WHAT NEEDS TO BE DONE
Return, word for word, the part of the film review running from "The answer is" up to and including "by sexist dolts.".

TEXT SECTION

* Begin *

In the Valley of Elah, director Paul Haggis's mournful dirge against the Iraq war, begins with a phone call: "Your son has gone AWOL." This is news to Hank Deerfield, who thought his son was still serving in Iraq. But evidently the boy's unit has just returned stateside, and young Mike Deerfield has disappeared from the base. Hank, a former Army MP, makes a few fruitless calls trying to track Mike down, and then piles into his beat up old Ford F-150 for the two-day drive to the base to find out what has become of him.
The answer is not a happy one. It's difficult to discuss the plot of In the Valley of Elah in any detail because it unfolds slowly. It's a good 20 minutes before we even learn of the crime, a murder, whose resolution will take up the bulk of the film. Hank, played with battered perseverance by Tommy Lee Jones, pulls at clues, knocks on doors, and runs into bureaucratic walls. He is aided, fitfully at first but with increasing generosity, by Detective Emily Sanders (Charlize Theron), a single-mom cop and oasis of decency in a police department otherwise populated by sexist dolts.

* End *

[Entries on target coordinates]
* Begin *

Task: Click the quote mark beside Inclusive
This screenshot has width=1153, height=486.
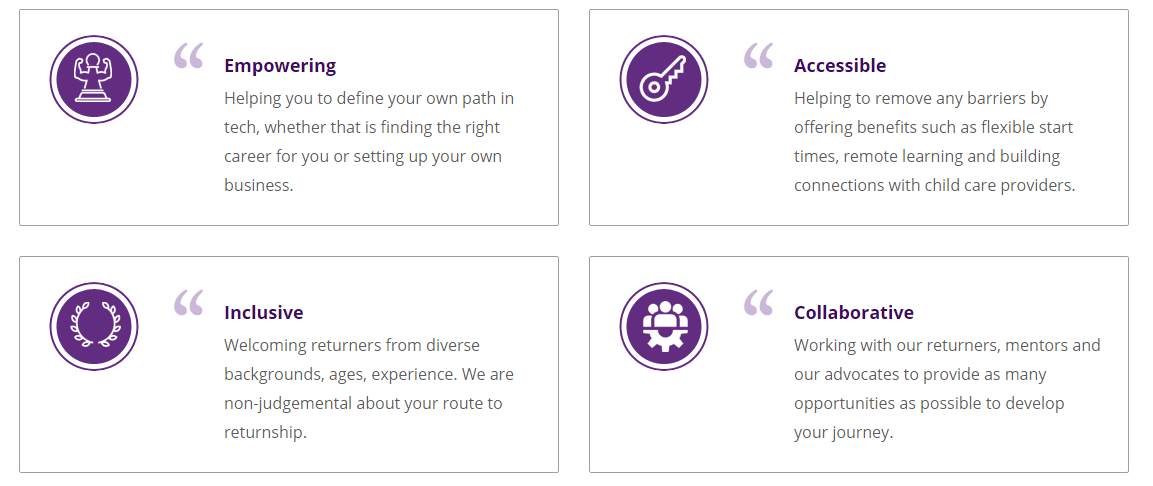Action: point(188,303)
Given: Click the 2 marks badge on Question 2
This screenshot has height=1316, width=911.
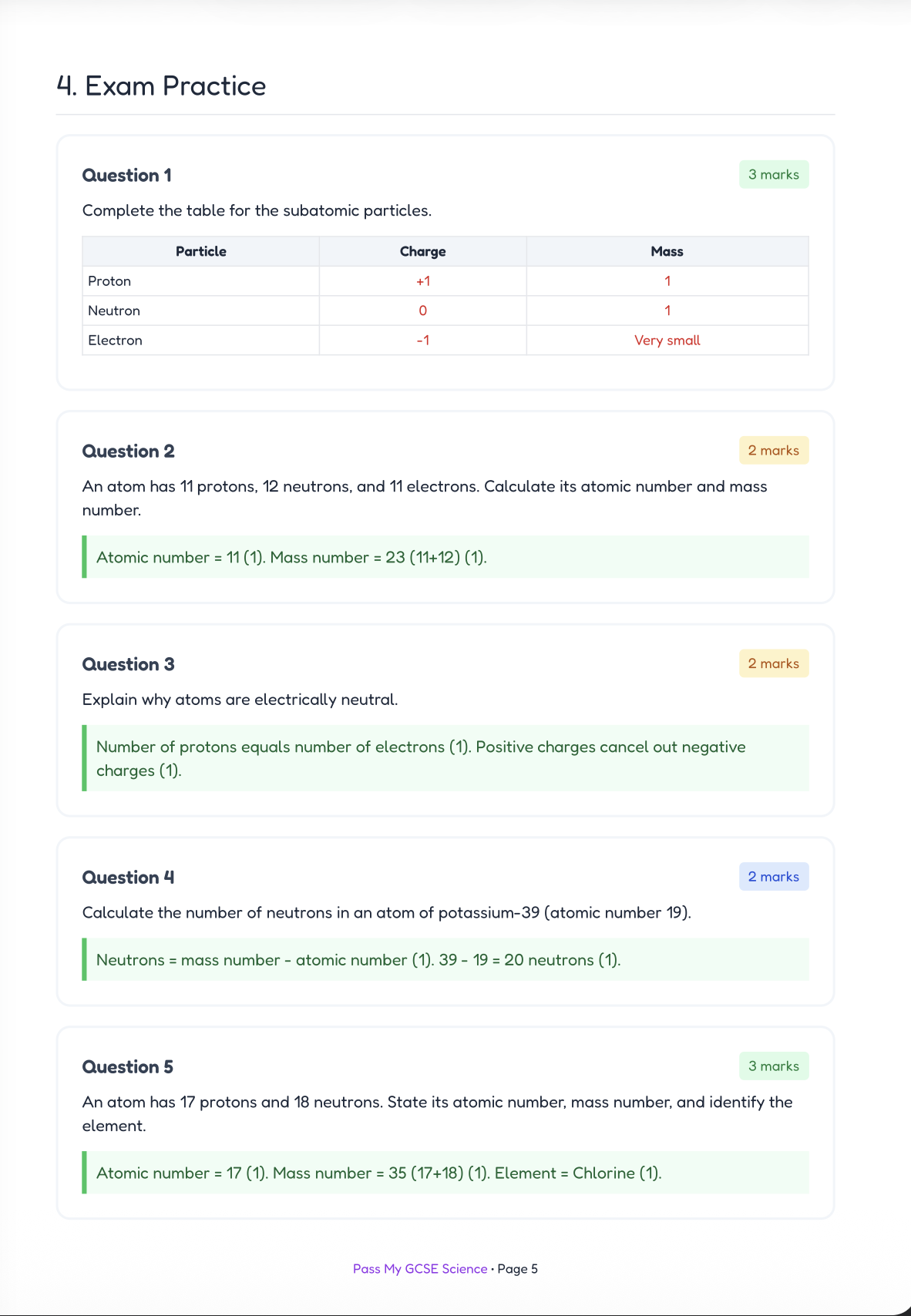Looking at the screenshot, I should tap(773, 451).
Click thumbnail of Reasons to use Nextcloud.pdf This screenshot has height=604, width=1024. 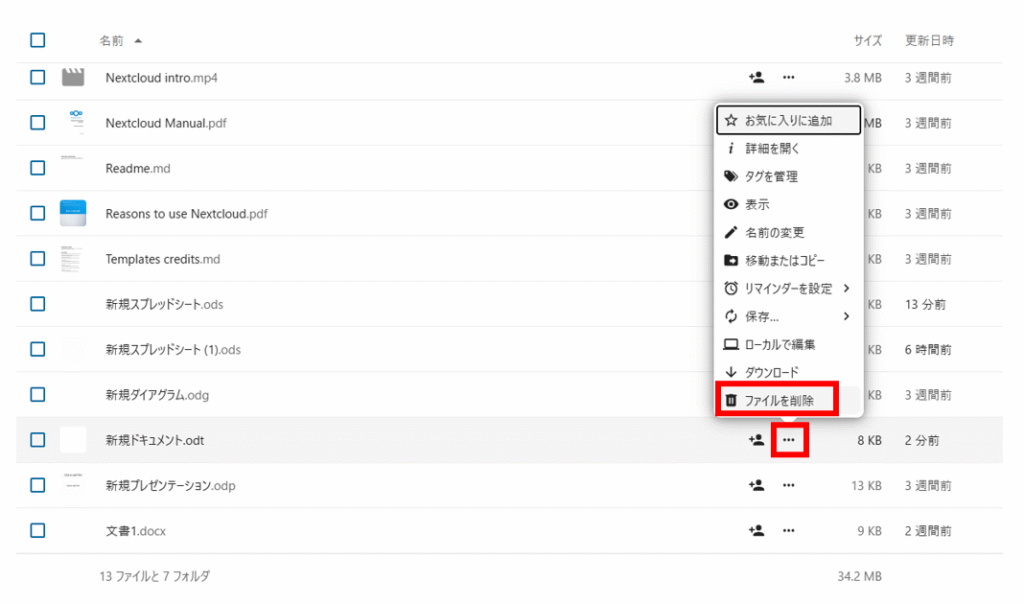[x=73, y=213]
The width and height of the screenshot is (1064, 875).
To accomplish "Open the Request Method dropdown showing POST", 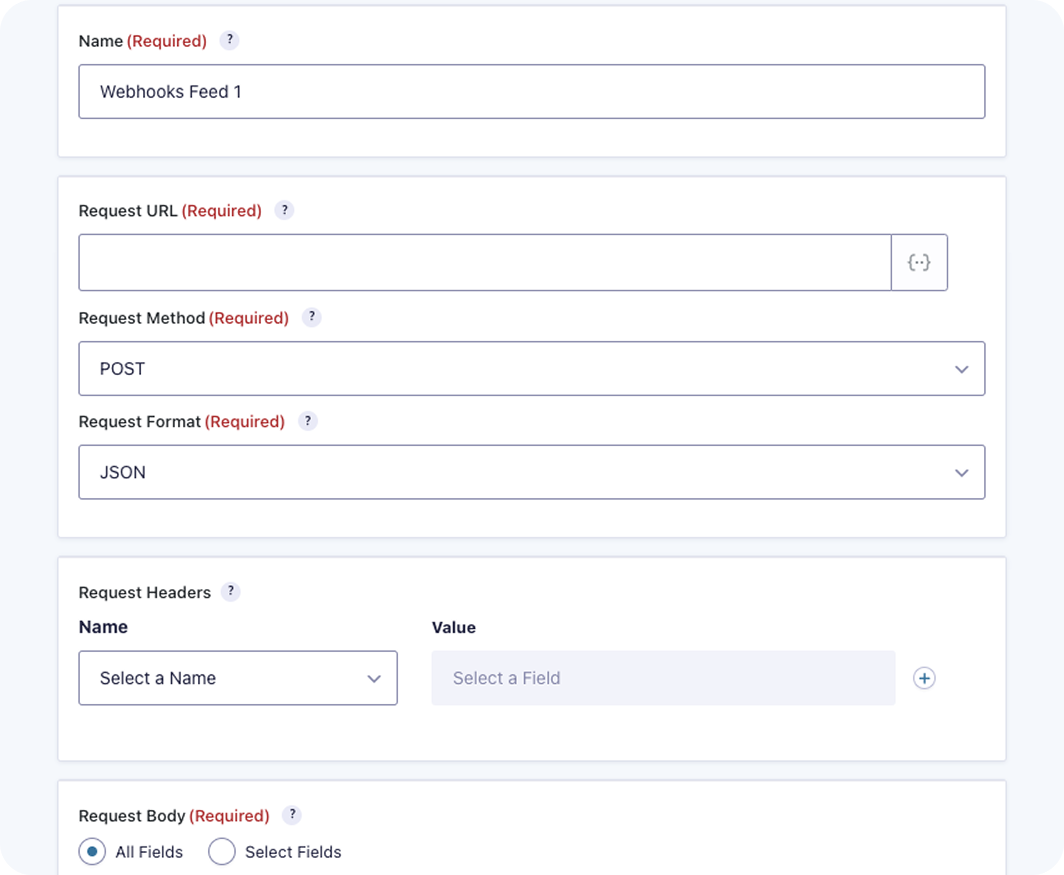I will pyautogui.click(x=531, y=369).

* End *

PROBLEM SOLUTION
The answer is not a happy one. It's difficult to discuss the plot of In the Valley of Elah in any detail because it unfolds slowly. It's a good 20 minutes before we even learn of the crime, a murder, whose resolution will take up the bulk of the film. Hank, played with battered perseverance by Tommy Lee Jones, pulls at clues, knocks on doors, and runs into bureaucratic walls. He is aided, fitfully at first but with increasing generosity, by Detective Emily Sanders (Charlize Theron), a single-mom cop and oasis of decency in a police department otherwise populated by sexist dolts.